In recent articles, we have mentioned that a number of causes both fundamental and technical have conspired to cause a sharp fall in asset prices. Heightened inflation concerns, volatile commodity prices and uncertainty over interest rate increases have caused damage on investors risk appetite. Fear has indeed overtaken greed as seen by the spike in the CBOE Volatility Index (VIX) or the so-called "investor fear gauge." Note that in recent years, investors have become aggressive risk-takers as the VIX consistently stayed below 20. In fact, every time the VIX hits 15 and above, equity markets bottom-out and starts to rally. Everyone is hoping that this pattern repeats once more, but it is yet to be seen.
There are two important observations we would like to point out to our shareholders and readers. First is that while the Philippine stock market experienced the third worst decline in Asia Pac ex-Japan, it is NOT because of any negative shift in fiscal or macroeconomic fundamentals but rather because of the sharp reduction in risk appetite for emerging market equities. And since Philippine equities had performed well (up 35.2 percent) during the strong run-up since October 2005, the decline that ensued was sharper.

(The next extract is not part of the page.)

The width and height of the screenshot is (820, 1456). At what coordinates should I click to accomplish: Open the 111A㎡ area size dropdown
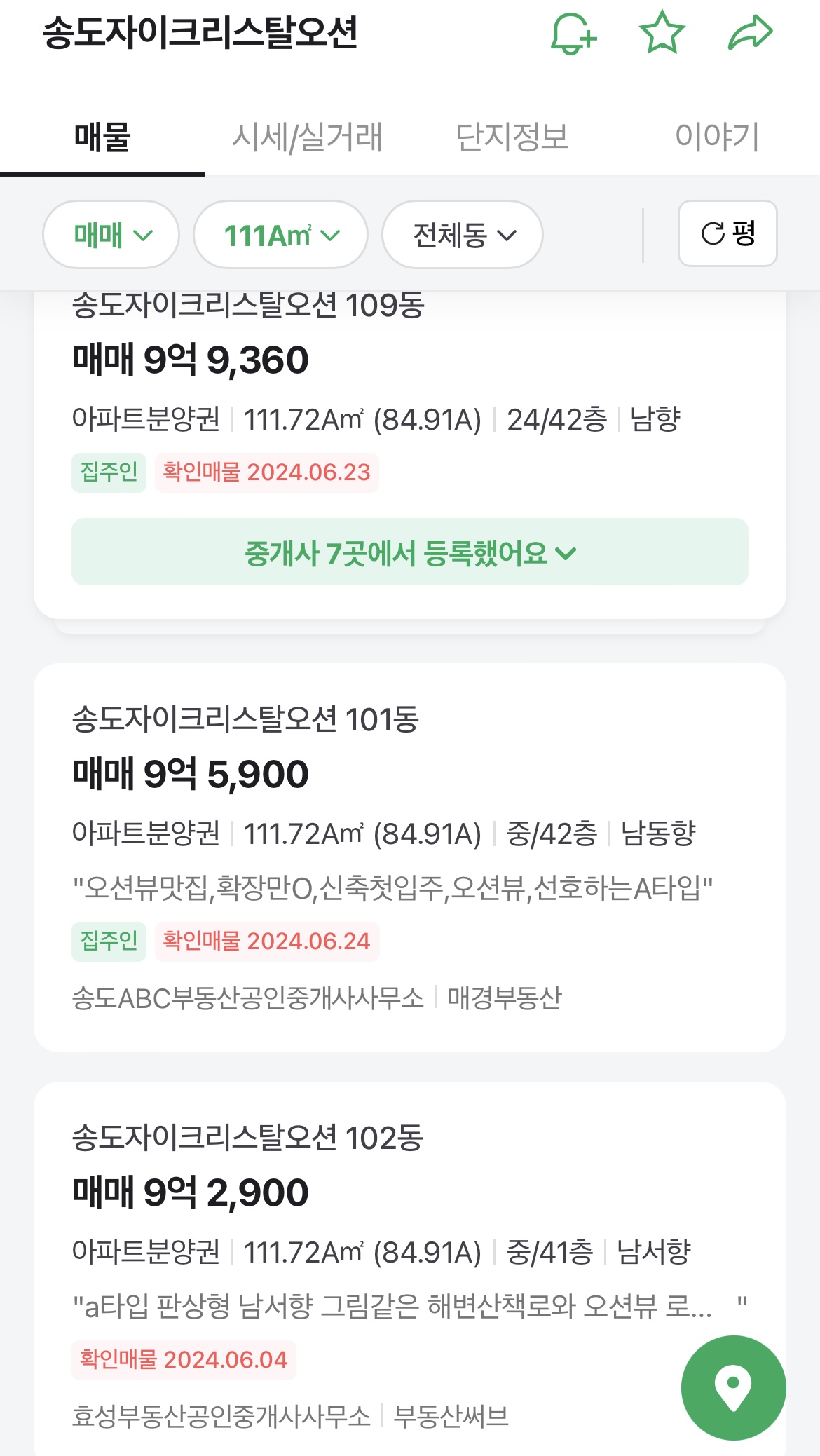pyautogui.click(x=280, y=235)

Second is that the equities market is NOT the only asset market suffering a sell-off. In the same manner, emerging market bonds (including that of the Philippines) have declined sharply with indices losing about 15 percent from the previous month. Its no wonder that Unit Investment Trust Funds (which will be discussed in Philequity Corners next issue), likewise, suffered significant volatility which led to redemptions. Even the seemingly unstoppable commodities markets have not been immune to this setback. Gold, for example, has dropped 18 percent of its price from last months peak, and silver has fallen by around 25 percent.
As early as March 2006, Governor Toshihiko Fukui of the BOJ announced that the quantitative easing policy would be ended by June. This would make it increasingly expensive for investors to roll over their cheap yen loans, which were primarily being used to finance investment in a wide array of emerging market assets. Liquidity is also tightening in the EU, where recent inflation data has shown a rise in core prices. Higher energy costs, very strong credit growth and accelerating economic growth had led the ECB to increase its policy rates last week.
However, the rally this time around may not be broadly based, as we are entering a period where structural forces are still positive but the cyclical outlook has deteriorated. Over the next few months, we expect the correlation among emerging markets to decline, so selectivity will become more important.
Despite the near- to medium-term consolidation, we continue to be bullish on the Philippines. We reiterate that nothing fundamental has changed but the period of excess global liquidity may be over. Hopefully, the Philippines, which has been fast-tracking its fiscal and economic reforms over the past year, will differentiate itself favorably against other emerging market countries.